Persoalannnya adalah, investasi ini dimulai dengan janji manis. Jika kita kembali ke tahun 2015 saja,investor ini telah berjani bahwa persoalan sumber daya air di Sumba ini akan teratasi dengan dengan pemanfaatan penyulingan air laut dengan menggunakan teknologi cnggih dari Israel, sehingga tidak akan mengganggu sumber-sumber mata air penduduk setempat.

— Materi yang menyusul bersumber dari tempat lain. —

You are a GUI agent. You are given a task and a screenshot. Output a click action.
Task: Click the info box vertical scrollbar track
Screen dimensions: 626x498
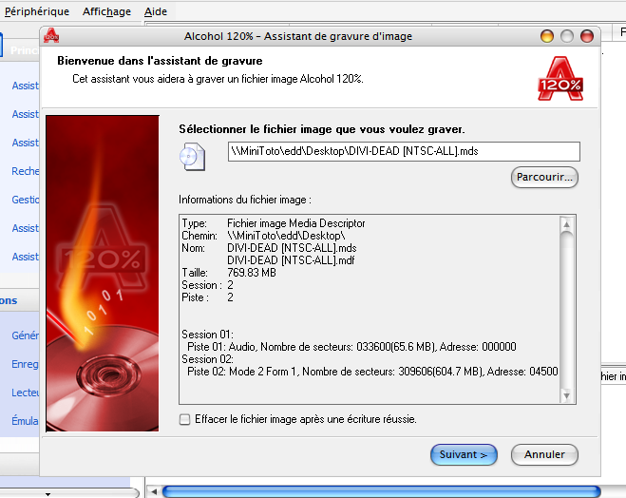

Tetapi dalam kenyataannya berkata lain, semenjak perusahaan tersebut beroperasi, dari enam Kecamatan lokasi kegiatan PT Muria Sumba Manis yang hampir tidak terdengar permasalahannya adalah kecamatan Pandawai dan Wulla Waijelu. Hal ini bisa saja terjadi, karena dua Kecamatan ini belum dieksekusi oleh perusahaan.
Tetapi di 4 Kecamatan lokasi kegiatan Perusahaan tersebut, yakni di wilayah Kecamatan Kahaungu Eti, Kecamatan Umalulu, Kecamatan Rindi, dan Kecamatan Pahunga Lodu, hampir semuanya mengalami persoalan yang hampir sama dimulai perampasan lahan, monopoli sumber air pertanian hingga perusakan hutan.
Contoh konkret terjadinya perusakan hutan dan monopoli sumber air terjadi di Desa Palanggay, Desa Patawang, dan Desa Wanga, bahkan hingga saat ini proses penyelesaian masalah tidak pernah selesai.
Sebut perusakan hutan di Desa Palanggay, di mana pemerintah hanya memberikan sanksi beripa surat teguran kepada perusahaan, tanpa ada tindakan lain yang memberi efek jera pada perusahaan tersebut.
Pada kasus perusakan hutan dan monopoli air di Desa Wanga, pemerintah dan perusahaan memberikan solusi berupa bantuan saluran air dengan pipanisasi, namun hal itu tetapmerugikan warga, karena Desa Wanga adalah daerah pertanian yang memiliki lahan sawah ratusan hektar.
Bahkan yeng lebih parah, akibat perusakan hutan serta monopoli sumber air di Desa Wanga tersebut, pun masyarakat menderita akibat banjir bandang pada 2017 silam, di mana kerugian yang diderita masyarakat Wanga pada saat itu ditaksir berjumlah ratusan juta rupiah.
Upaya privatisasi sumber mata air warga
Sebagaimana diungkap oleh Staff Walhi Bidang Wilayah Kelola Rakyat Walhi NTT, Petrus Ndamung dalam diskusinya beberapa waktu lalu, bahwa di tahun 2018, persoalan kian bertambah di mana perusahaan tersebut kembali berulah dengan membujuk rayu masyarakat Desa Patawang dan Wanga untuk memanfaatkan sumber air yang terletak di dalam Hutan Mbula.
Pihak perusahaan beraslan mereka akan mengangkat sumber air yang berada dalam hutan tersebut dengan menggunakan teknologi, lalu air tersebut akan didistribusikan untuk kebutuhan masyarakat sekitarnya dan untukpemenuhan kebutuhan perusahaan.
Celakanya, perusahaan pun turut menggunakan tangan-tangan elit lokal untuk menjalankan rencana mereka itu, bahkan proses adat meminta restu pada "Marapu" telah dilakukan pada tanggal 15 Februari 2018.
Namun, kegiatan ini hanya melibatkan orang-orang yang "kredibilitas"nya diragukan nilai merah dari masyarakat, bahkan keputusan ini dibuat sepihak tanpa melibatkan mayoritas masyarakat, terutama marga "Mbarapapa" selaku pemangku adat hutan dan sumber air tersebut.